[EXERCISE PROMPT] Find the line containing "You are a GUI" in the material below, then please transcribe it and each line after it exactly, without the pictures.

[DATA FOR THE TASK]
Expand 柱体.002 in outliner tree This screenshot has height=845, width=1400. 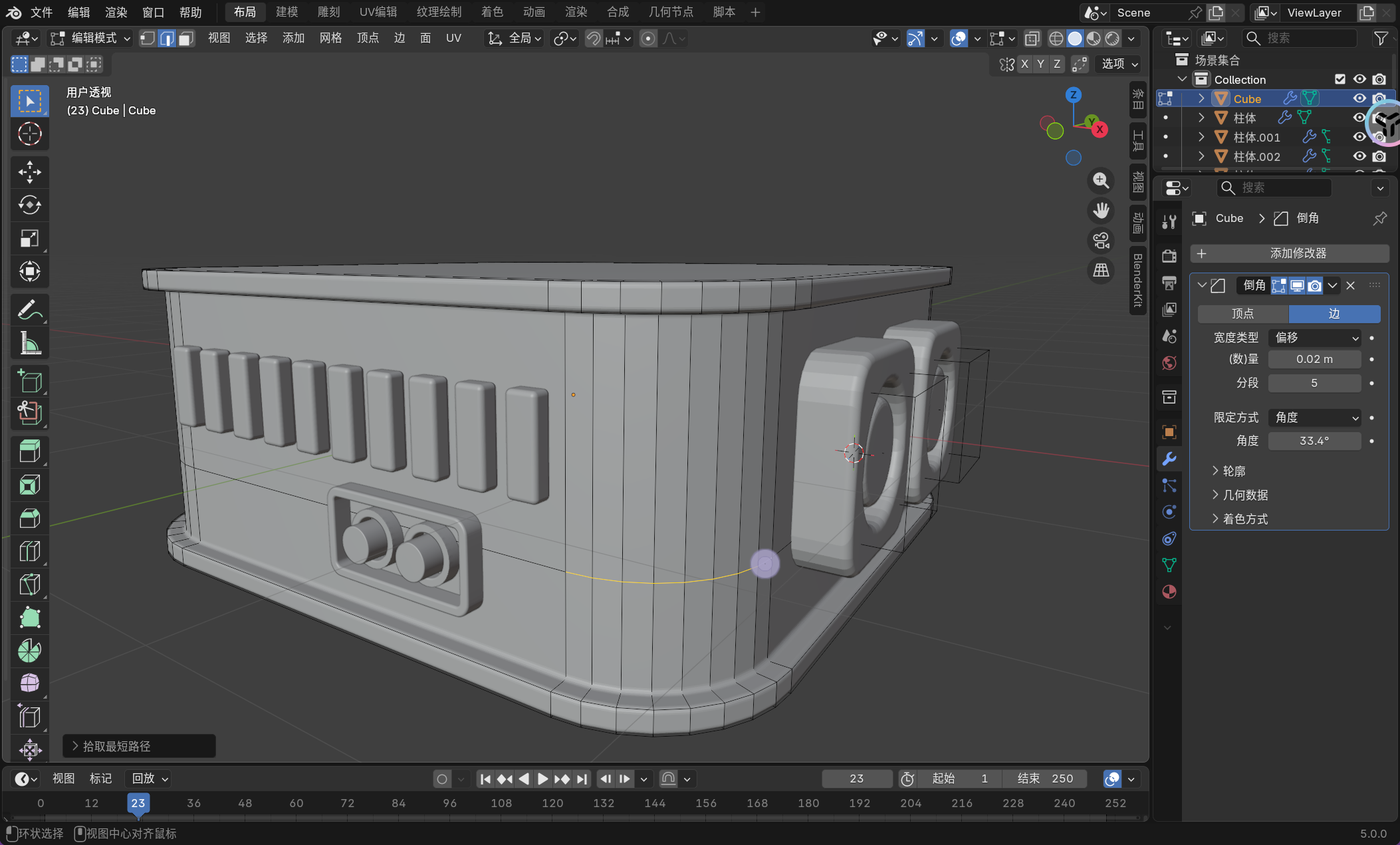click(x=1201, y=156)
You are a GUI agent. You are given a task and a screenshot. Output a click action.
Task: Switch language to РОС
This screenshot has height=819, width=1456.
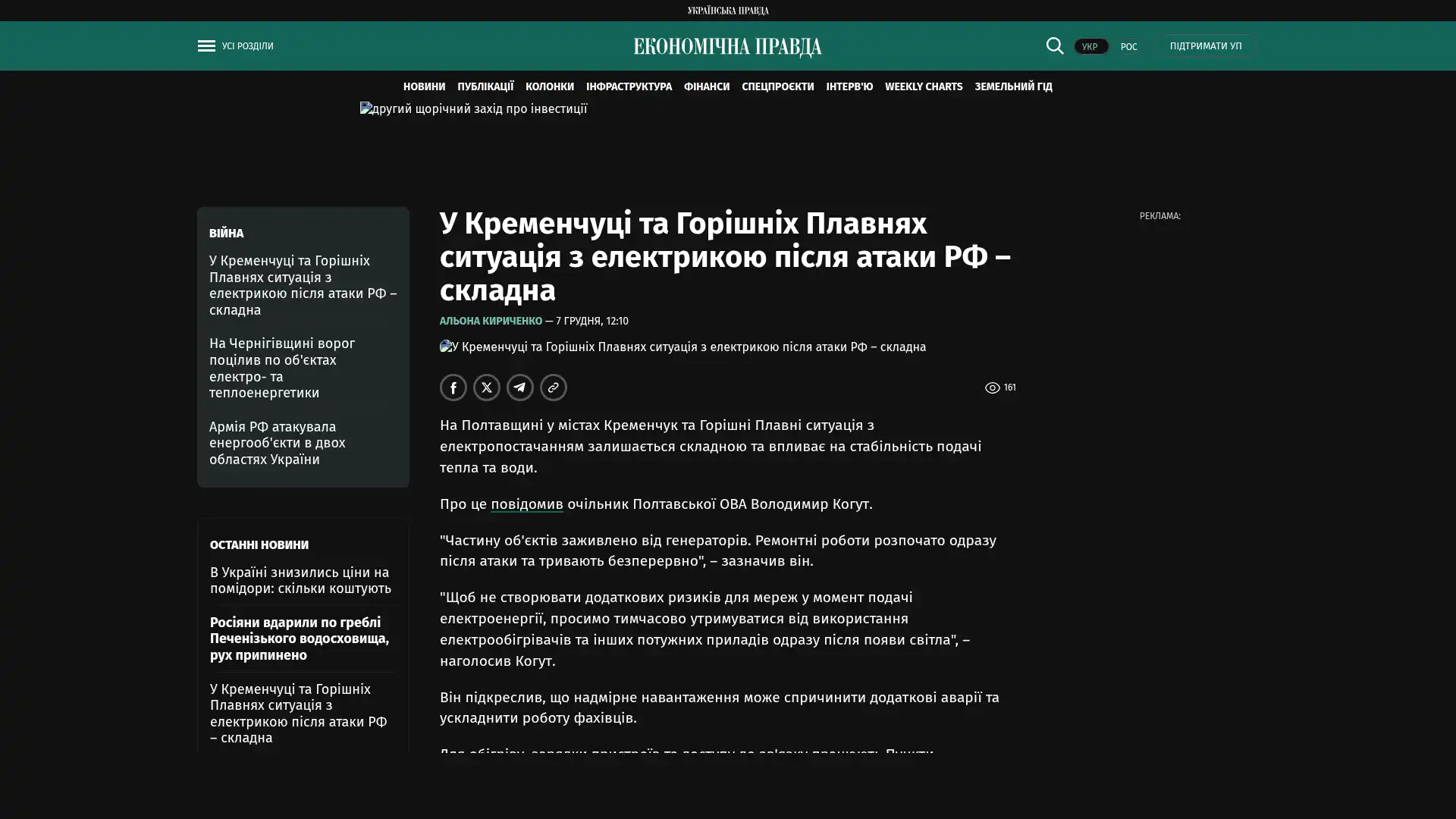(1128, 47)
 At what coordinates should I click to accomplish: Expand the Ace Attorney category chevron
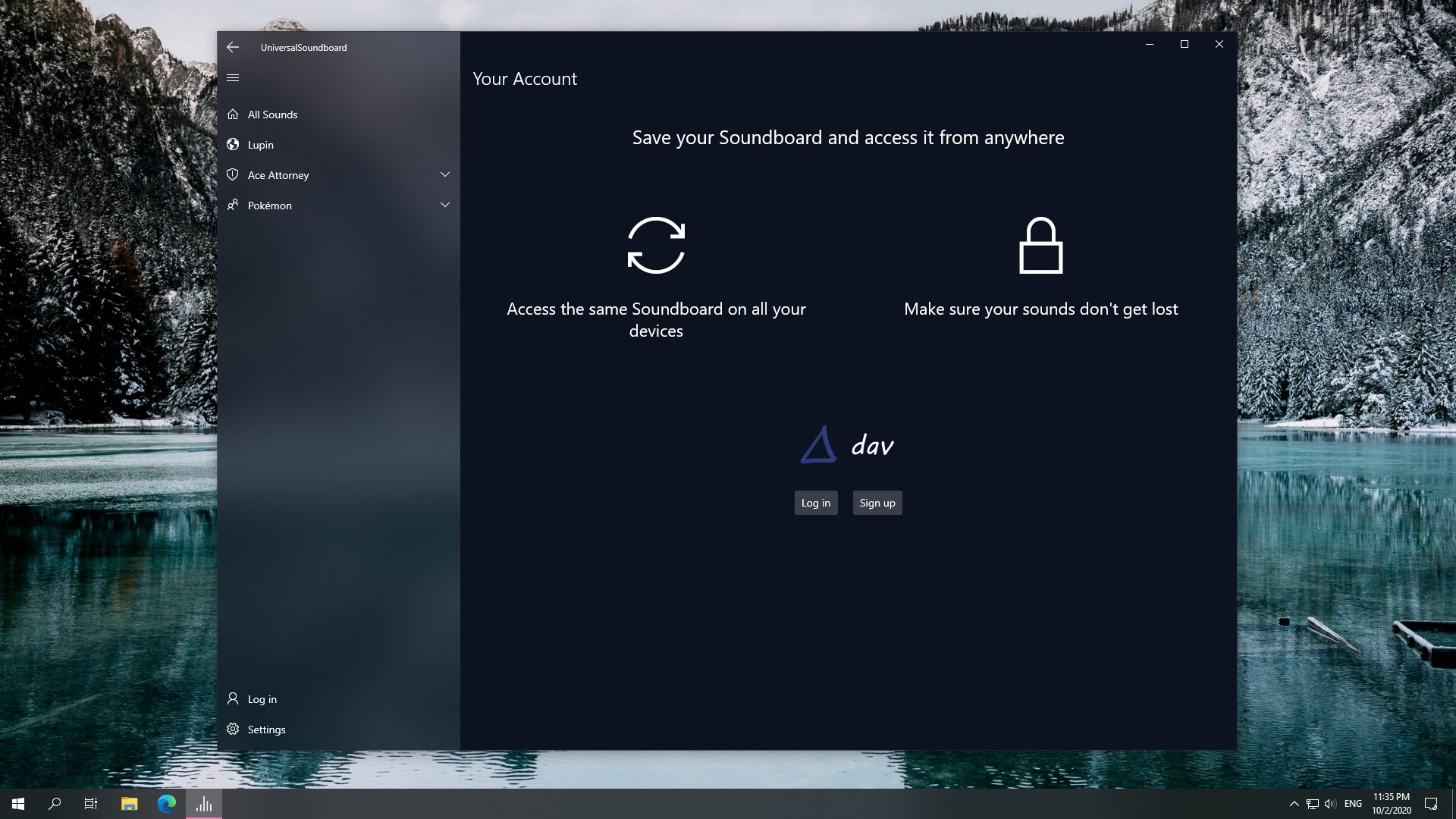[x=445, y=175]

[TASK RESULT]
You are a GUI agent. You are given a task and a screenshot. Output a click action.
Task: Switch language to РОС
This screenshot has height=819, width=1456.
(1128, 47)
 At what coordinates should I click to accomplish: Expand the Ace Attorney category chevron
[x=445, y=175]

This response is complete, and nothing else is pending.